Closed blipblitz closed 9 years ago
Due to email being shitty, there's no perfect way to pull out the quoted text. Mailgun does a really good job a very large percentage of the time. I think the best we can do is some sort of monitor on communications getting too large, and pruning them down before they get out of control. We can also limit the size of these fields, but its hard to come up with a hard constraint on the longest message.
Let's set a max incoming size of saved communications at 5mb (obviously this should apply to attachments, just the message body), and cut it off if it's longer than that. Once the tasks system is up and running, we can create a task each time something hits that limit for a second look.
If it's simpler to do it by character count, let's save 5,101,000 characters which should be enough to cover. We'll see how that works, and adjust up or down as needed.
@morisy 5 million still seems very large and will cause pages to crash. Remember this is per communication, a single request may have dozens of requests all at the max size.
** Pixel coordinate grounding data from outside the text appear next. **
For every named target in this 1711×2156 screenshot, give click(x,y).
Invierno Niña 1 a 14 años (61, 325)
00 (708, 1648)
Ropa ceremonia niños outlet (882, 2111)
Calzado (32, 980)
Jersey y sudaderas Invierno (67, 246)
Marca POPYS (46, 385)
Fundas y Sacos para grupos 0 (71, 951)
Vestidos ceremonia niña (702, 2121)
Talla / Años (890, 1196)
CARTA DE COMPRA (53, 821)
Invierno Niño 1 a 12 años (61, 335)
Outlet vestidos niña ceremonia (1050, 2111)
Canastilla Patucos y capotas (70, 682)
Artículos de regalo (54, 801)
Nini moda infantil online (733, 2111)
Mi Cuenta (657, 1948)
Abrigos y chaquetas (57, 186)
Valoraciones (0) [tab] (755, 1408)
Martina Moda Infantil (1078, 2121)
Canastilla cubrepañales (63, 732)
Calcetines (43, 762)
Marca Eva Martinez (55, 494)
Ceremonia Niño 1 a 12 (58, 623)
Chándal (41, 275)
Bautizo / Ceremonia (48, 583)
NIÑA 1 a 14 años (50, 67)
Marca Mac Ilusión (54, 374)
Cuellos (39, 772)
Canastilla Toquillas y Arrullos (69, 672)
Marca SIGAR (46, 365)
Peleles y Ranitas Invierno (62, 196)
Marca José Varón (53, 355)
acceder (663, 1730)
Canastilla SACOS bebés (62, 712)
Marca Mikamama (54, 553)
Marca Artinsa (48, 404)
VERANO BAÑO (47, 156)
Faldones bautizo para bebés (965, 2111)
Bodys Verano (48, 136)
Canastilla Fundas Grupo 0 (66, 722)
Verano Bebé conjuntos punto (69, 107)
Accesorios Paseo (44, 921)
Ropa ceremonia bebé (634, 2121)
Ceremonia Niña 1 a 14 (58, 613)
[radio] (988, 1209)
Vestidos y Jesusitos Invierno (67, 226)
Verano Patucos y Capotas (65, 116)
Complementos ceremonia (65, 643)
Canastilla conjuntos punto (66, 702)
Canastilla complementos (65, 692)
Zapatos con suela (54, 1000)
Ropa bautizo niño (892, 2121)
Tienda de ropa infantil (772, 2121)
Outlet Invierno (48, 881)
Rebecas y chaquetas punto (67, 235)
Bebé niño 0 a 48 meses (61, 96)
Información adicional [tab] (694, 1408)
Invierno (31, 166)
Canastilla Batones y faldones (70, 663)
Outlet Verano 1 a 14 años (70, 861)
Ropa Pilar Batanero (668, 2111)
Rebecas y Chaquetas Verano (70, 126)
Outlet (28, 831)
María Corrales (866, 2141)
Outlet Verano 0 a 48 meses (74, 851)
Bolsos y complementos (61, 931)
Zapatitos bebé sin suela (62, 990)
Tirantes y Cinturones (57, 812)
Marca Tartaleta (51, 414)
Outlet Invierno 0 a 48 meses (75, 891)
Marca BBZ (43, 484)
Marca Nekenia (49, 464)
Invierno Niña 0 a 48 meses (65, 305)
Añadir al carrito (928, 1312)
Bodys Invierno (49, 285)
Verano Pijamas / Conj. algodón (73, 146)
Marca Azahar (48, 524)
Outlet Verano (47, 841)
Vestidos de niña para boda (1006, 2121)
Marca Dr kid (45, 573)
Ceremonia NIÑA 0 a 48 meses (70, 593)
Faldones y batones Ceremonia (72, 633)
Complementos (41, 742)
I'm thinking we may want something more along the lines of 100k... is there any legitimate reason to have a single communication be more than 100,00 characters?
https://www.muckrock.com/admin/foia/foiarequest/1646/ is a legit request with a communication of length 141k, but is a somewhat hackey use case
MR1646 was a one-off experiment done years ago, and I wouldn't have a problem with it getting cut off if it means generally stronger site-wide stability.
This is related to #198.
https://www.muckrock.com/foi/united-states-of-america-10/fy2013-foia-log-bureau-of-prisons-8376/ This request is one of those that seems to pull all of the quoted text sometimes and then not all of the appropriate text other times. It throws app errors when I try to delete the extra text from past communications.